Though born in Detroit, Mr Duggan has not been helped by a perceived lack of hometown credibility. His campaign suffered a blow in May when his candidacy was challenged by Tom Barrow, an accountant making his fourth mayoral bid. Courts ruled that Mr Duggan had not been a legal resident of the city long enough when he submitted election petitions - he filed them two weeks too early - striking his name from the ballot and forcing him to run as a write-in candidate.

Such campaigns are difficult enough, even with endorsements from the editorial boards of both major newspapers in the city. But Mr Duggan's run was complicated further when a local barber with a similar name, Mike Dugeon, filed as a write-in candidate last month.

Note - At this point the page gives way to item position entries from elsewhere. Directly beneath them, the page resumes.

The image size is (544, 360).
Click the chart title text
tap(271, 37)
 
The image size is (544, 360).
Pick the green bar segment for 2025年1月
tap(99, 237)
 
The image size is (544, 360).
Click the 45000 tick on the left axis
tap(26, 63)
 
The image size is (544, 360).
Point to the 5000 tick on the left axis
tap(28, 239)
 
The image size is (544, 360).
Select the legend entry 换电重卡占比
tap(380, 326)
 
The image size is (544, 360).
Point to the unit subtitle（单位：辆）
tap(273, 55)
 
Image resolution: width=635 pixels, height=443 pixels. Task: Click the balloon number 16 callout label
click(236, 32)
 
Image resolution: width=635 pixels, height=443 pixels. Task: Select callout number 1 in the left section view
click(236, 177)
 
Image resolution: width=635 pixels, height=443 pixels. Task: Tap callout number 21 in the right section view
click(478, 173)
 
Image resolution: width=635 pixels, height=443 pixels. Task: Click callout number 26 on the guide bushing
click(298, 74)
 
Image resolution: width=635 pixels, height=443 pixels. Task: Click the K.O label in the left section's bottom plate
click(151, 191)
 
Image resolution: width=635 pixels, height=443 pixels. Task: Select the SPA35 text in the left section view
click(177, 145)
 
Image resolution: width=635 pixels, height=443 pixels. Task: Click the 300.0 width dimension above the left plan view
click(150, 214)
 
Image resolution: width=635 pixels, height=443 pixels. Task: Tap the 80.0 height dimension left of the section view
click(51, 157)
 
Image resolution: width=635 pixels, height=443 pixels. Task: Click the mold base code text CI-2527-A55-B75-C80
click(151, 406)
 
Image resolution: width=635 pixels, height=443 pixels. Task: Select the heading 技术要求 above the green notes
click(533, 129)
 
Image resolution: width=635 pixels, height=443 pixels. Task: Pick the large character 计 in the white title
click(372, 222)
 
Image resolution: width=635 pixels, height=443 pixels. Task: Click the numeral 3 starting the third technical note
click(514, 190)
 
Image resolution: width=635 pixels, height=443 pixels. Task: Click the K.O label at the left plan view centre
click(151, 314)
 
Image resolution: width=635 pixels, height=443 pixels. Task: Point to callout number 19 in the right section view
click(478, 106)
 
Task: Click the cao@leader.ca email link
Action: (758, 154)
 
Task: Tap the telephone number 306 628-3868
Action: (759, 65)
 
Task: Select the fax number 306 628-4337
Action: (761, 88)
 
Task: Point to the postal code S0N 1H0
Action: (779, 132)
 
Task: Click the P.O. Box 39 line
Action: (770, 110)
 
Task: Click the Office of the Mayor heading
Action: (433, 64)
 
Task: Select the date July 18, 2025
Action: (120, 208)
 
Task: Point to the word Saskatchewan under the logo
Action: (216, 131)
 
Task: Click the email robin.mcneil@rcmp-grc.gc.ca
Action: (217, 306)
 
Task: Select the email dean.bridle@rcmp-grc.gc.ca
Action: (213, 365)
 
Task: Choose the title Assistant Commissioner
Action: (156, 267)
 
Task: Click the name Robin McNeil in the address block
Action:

The move could call into question the intent of voters who misspell Mr. Duggan’s name even slightly. There are now billboards scattered across the city that illustrate the write-in process and multiple jingles — “D-U-G-G-A-N, that’s Mike Duggan, he’s a write-in” — created by supporters to help other voters remember.

Chris Thomas, the state director of elections, said that if the top two candidates were not clear when polls closed on Tuesday, the process of counting write-in ballots could delay election results for several days as officials interpreted the intent of any ballot that contained misspellings.

Others in the race include Lisa Howze, a former state representative, and Fred Durhal Jr, a current state representative.

Amid the political melee, candidates dismiss the notion that the job they want will be anything but active in shaping the city’s future. Mr Orr’s time in Detroit will eventually end, they say, and the mayor’s influence will again be unmatched.

“There will be a Detroit when all of this is over,” said Mr Napoleon, “and the leadership that we have in place at that point has an opportunity to re-engineer this community in a way that no one could have ever possibly imagined they would have an opportunity to do so.”